Considerare buono?

“… io confido nella tua bontà… “ Salmo 13:5

Come possiamo stabilire se realmente le circostanze della nostra vita sono buone o cattive?

Per esempio, la tua macchina si rompe proprio nel momento in cui stai per partire con la famiglia per un viaggio. Vai dal meccanico e lui dice “E’ stato buono non uscire per strada, la macchina poteva prendere fuoco”. Sarà questo un male, per l’inconvenienza, o buono per la protezione di Dio?

Oppure, tua figlia decide di avere degli interessi diversi dai tuoi. Ti piacerebbe che lei praticasse uno sport nella scuola, ma lei ha preferito cantare o suonare uno strumento. Ti senti frustrato, ma lei diventa brava e finisce per riceve una borsa di studio in musica. Sarà questo un male, perché i tuoi sogni per lei non si sono realizzati, o buono perché Dio l’ha guidata in un modo che tu non avresti previsto?

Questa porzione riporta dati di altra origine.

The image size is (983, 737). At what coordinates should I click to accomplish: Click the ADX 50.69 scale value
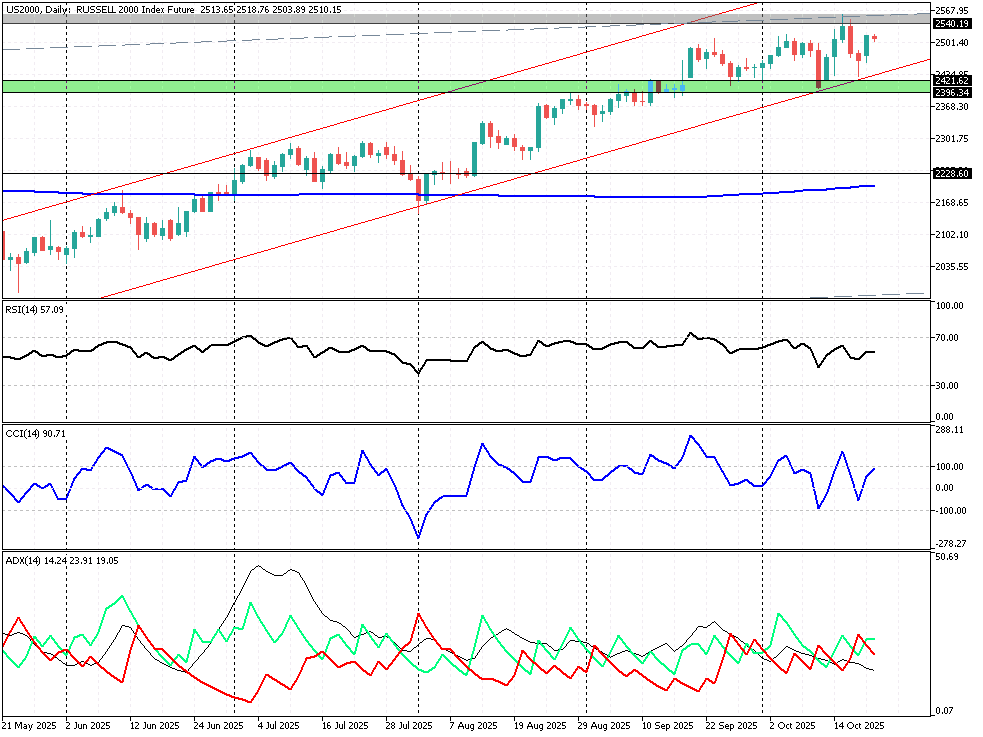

Certe volte è difficile capire come Dio sta lavorando. I suoi misteri non sono sempre rivelati, e molte volte il corso della nostra giornata è cambiata da imprevisti che risultano impossibile evitare. Può darsi che il Padre ci stia mostrando una direzione migliore.

Per essere sicuri che quello che ci sembra male venga a beneficiarci, dobbiamo riconoscere e confidare nell’amore immutabile di Dio (Salmo 13:5). Alla fine, saremo capaci di dire: “… io canterò al SIGNORE perché m’ha fatto del bene” (Salmo 13:5).

Possiamo essere incapaci di controllare gli avvenimenti, ma capaci di controllare le nostre attitudini.